By combining experimental measurements with a scattering spectrum model based on thin-film interference theory, the spectral changes were conclusively linked to layer-specific damage. It was found that the GaInP top cell governs the absorption characteristics in the visible spectrum, with increasing damage leading to a reduction in thickness, a decrease in the number of absorption peaks, and peak position shifts. Concurrently, the GaAs middle cell primarily influences the oscillation characteristics in the near-infrared spectrum, the disappearance of which signifies severe damage to this layer.

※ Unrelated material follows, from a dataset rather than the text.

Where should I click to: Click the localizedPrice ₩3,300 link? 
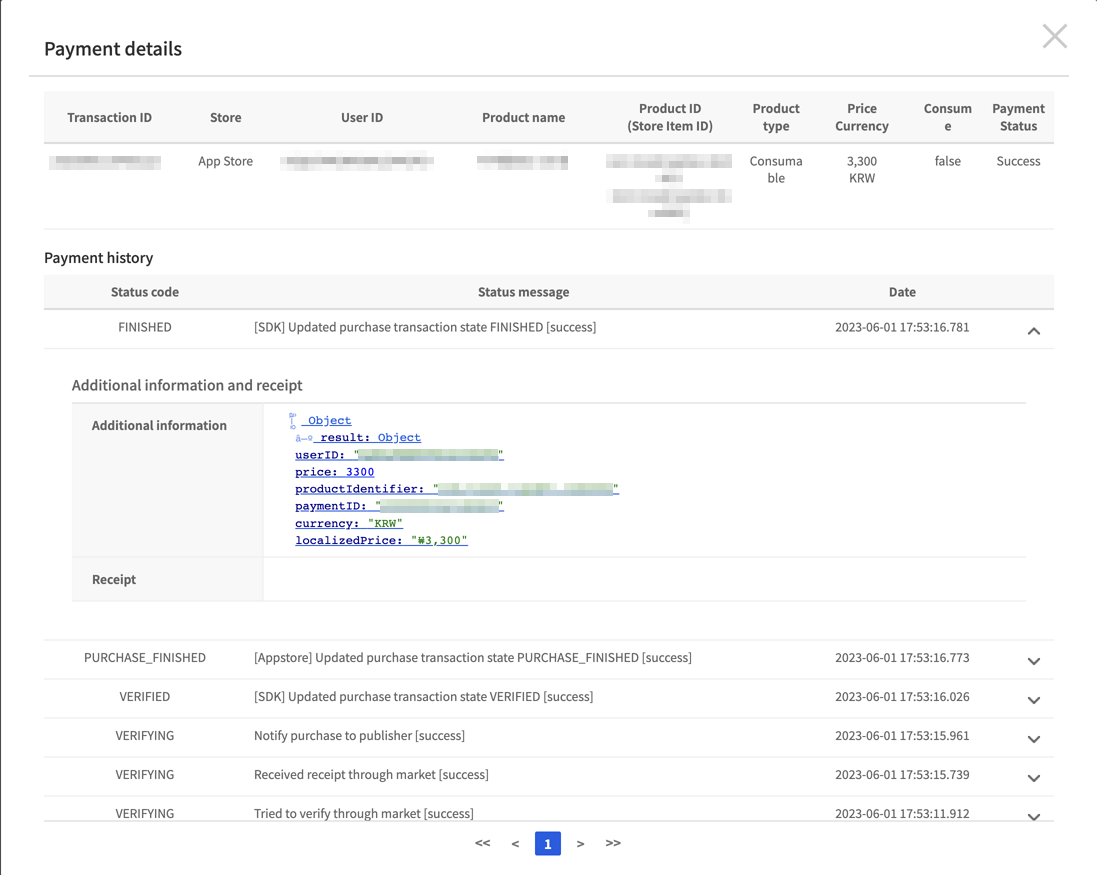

The implications of this study are threefold: First, it establishes the foundation for non-destructive, remote diagnostics of solar cell health via spectral analysis. Second, the insights into layer-specific vulnerabilities can inform the design of more radiation-hardened and laser-resistant solar cells for future space missions. Third, the methodology has high potential for revealing damage mechanisms in multi-junction cells under various high-energy irradiation conditions. Compared to traditional methods such as optical microscopy or electrical performance testing, which require proximity or direct contact, our spectral methodology offers a unique advantage as a remote, non-contact diagnostic tool. While it may not replace high-resolution techniques like SEM for detailed morphological analysis, it provides a rapid and effective means for initial damage screening and severity classification from a distance. The demonstrated ability of spectral responses to act as damage indicators opens a pathway for real-time monitoring of solar panels in critical environments, such as in orbit.
While the spectral signatures are clear under controlled laboratory conditions, their detectability from orbit depends on sensor sensitivity, atmospheric conditions, and target illumination. The current agreement between the model and experiment is primarily qualitative; a comprehensive quantitative validation, including rigorous uncertainty analysis and RMSE evaluation across a larger sample set, is essential for developing a robust predictive tool and will be a central focus of subsequent research. Furthermore, while the layer-specific damage mechanism is strongly supported by the spectral model, direct experimental verification via cross-sectional microscopy is needed for definitive confirmation. Future work will therefore focus on (1) scaling the detection approach to realistic remote sensing scenarios, (2) integrating machine learning for automated damage classification, and (3) incorporating advanced microscopy (e.g., SEM, AFM) to directly correlate morphological changes with spectral signatures.